Elizabeth Catlett's Studies in Racism

Elizabeth Catlett's Studies in Racism

LiveAuctionTalk.com:  by Rosemary McKittrick

Swann Auction Galleries.

First and foremost Elizabeth Catlett is a black woman and artist.  Her politically powerful artwork depicts the everyday life of working class people. 

We have to create an art for liberation and for life.
— Elizabeth Catlett

For inspiration she looked to her community.  Catlett was closely connected to it and her goal was to show the relationship between the black struggle and the struggle of oppressed people everywhere. 

A granddaughter of slaves, strong black women and mothers were a trademark of her work.  Catlett rose to fame in the 1960s as a political activist, painter, sculptor and printmaker.

“We have to create an art for liberation and for life,” she said.

Her work forced Americans to look racism in the face.  Her subjects spoke to a climate of violence in the world and a people’s will to survive out of pure grit.

Catlett attended Howard University in Washington, D.C., and studied art under James A. Porter, Lois Mailou Jones and James Wells.  From the beginning she focused on women and her work spanned more than 70 years. 

After graduating from Howard in 1937 she taught high school in Durham, N.C., and received her Master of Fine Arts degree in 1940 from the Univ. of Iowa where she studied under Grant Wood.  She said Wood was always kind to her and called her Miss Catlett.  His idea was that artists should paint what they know best and so that’s what Catlett did.   She was the first student to receive a Master's degree in sculpture from the university.

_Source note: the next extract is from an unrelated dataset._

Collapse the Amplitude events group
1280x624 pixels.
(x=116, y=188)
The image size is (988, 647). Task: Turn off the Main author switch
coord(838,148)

She traveled to Mexico in 1946 and ultimately became a Mexican citizen settling in Cuernavaca Morelos, Mexico.  In Mexico she married artist Francisco Mora. 

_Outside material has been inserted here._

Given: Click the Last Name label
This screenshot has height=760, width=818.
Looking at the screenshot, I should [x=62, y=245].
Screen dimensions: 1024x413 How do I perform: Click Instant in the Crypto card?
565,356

Working class Mexican women like African-American women were another focal point for her.  

Printmaking was especially interesting to Catlett because it was an affordable medium for reaching lots of people.  In Mexico Catlett worked with the People's Graphic Arts Workshop.  They were a group of printmakers dedicated to using their artwork to promote social change.  

Because of her left wing political views she was investigated by the House Un-American Activities Committee during the 1950s and labeled an “undesirable” alien by the State Department.   

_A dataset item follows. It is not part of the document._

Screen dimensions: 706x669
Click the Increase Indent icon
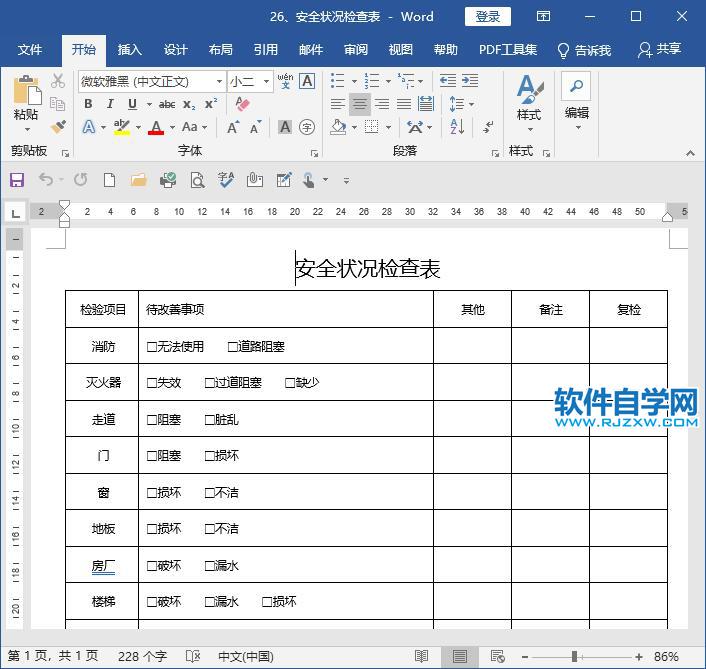[470, 81]

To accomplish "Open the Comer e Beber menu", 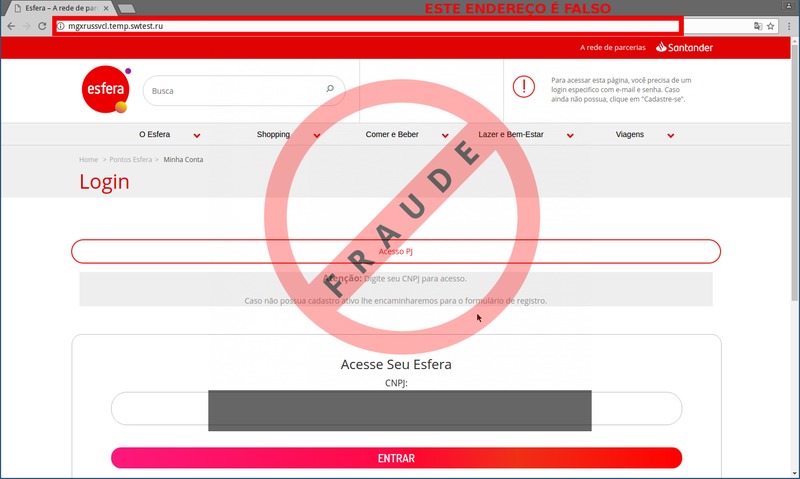I will click(392, 134).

Catlett is especially known for her black Expressionistic sculptures and prints from the 1960s and 1970s.  Her works also focus on mothers and children and sculptures of famous African Americans.  Catlett taught at the National School of Fine Arts in Mexico City from 1958 until 1976.  

In 2003, she unveiled a sculpture honoring the late author Ralph Ellison.  He was the author of the 1952 novel, “Invisible Man.”  The sculpture was commissioned by the City of New York Parks & Recreation Department and is situated in Riverside Park in Harlem.

Catlett’s paintings and sculptures are housed in the Metropolitan Museum of Art, the Baltimore Museum of Art and the New Orleans Museum of Art.

On Feb 16, Swann Auction Galleries, New York, featured a selection of Catlett’s work in its African-American Fine Art auction.  

Elizabeth Catlett

Color Lithograph; Children with Flowers; signed, dated and numbered; 16/150; 1995; 25 ¼ inches by 18 ½ inches;  $1,440.

Color Photolithograph and Digital Print; Gossip; signed, titled, dated and numbered; 111/200; 2005; 15 ½ inches by 18 inches;  $2,160.

Linoleum Cut; Glory; printed in brown on black paper; artist’s proof; edition of 12; signed; titled; dated and inscribed; 1986; 14 ¼ inches by 9 inches;  $4,800.

Lithograph; Restaurant Patron (For Colored Only); signed; titled and dated; 1947; 9 ¼ inches by 6 inches;  $6,240.    

Color Linoleum Cut; Sharecropper; one of Catlett’s most iconic images; originally printed in 1952; signed; titled; dated; 24/60; 1970; 17 5/8 inches by 16 ½ inches;  $31,200.